Department of Organismic and Evolutionary Biology, Harvard University, Cambridge, MA, USA.
Institute for Quantitative Social Science, Harvard University, Cambridge, MA, USA.
Mol Ecol. 2018 Mar;27(5):1296-1308. doi: 10.1111/mec.14520. Epub 2018 Feb 27.

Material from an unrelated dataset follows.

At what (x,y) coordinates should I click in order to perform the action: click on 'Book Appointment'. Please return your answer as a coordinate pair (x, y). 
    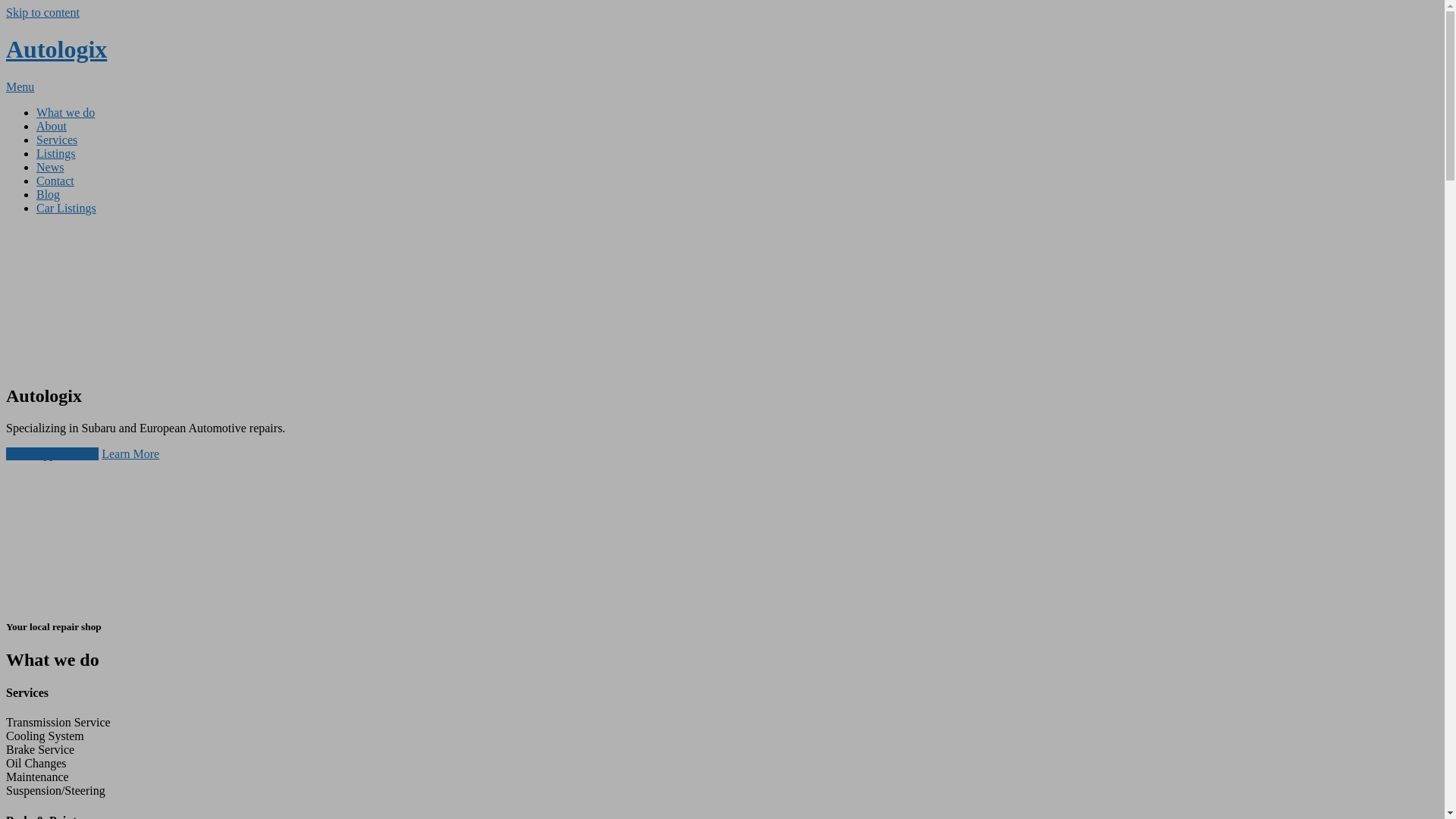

Ecologists are increasingly making use of molecular phylogenies, especially in the fields of community ecology and conservation. However, these phylogenies are often used without full appreciation of their underlying assumptions and uncertainties. A frequent practice in ecological studies is inferring a phylogeny with molecular data from taxa only within the community of interest. These "inferred community phylogenies" are inherently biased in their taxon sampling. Despite the importance of comprehensive sampling in constructing phylogenies, the implications of using inferred community phylogenies in ecological studies have not been examined. Here, we evaluate how taxon sampling affects the quantification and comparison of community phylogenetic diversity using both simulated and empirical data sets. We demonstrate that inferred community trees greatly underestimate phylogenetic diversity and that the probability of incorrectly ranking community diversity can reach up to 25%, depending on the dating methods employed. We argue that to reach reliable conclusions, ecological studies must improve their taxon sampling and generate the best phylogeny possible.
生态学家越来越多地利用分子系统发育,特别是在群落生态学和保护领域。然而,这些系统发育往往在不完全了解其潜在假设和不确定性的情况下使用。生态研究中的一个常见做法是仅从感兴趣的群落中的分类单元推断具有分子数据的系统发育。这些“推断的群落系统发育”在其分类单元采样中固有偏见。尽管在构建系统发育时全面采样很重要,但在生态研究中使用推断的群落系统发育的影响尚未得到检验。在这里,我们使用模拟和实证数据集评估分类单元采样如何影响群落系统发育多样性的量化和比较。我们证明,推断的群落树大大低估了系统发育多样性,并且根据所使用的定年方法,错误地对群落多样性进行排名的概率可能高达 25%。我们认为,为了得出可靠的结论,生态研究必须改进其分类单元采样并生成最佳的系统发育。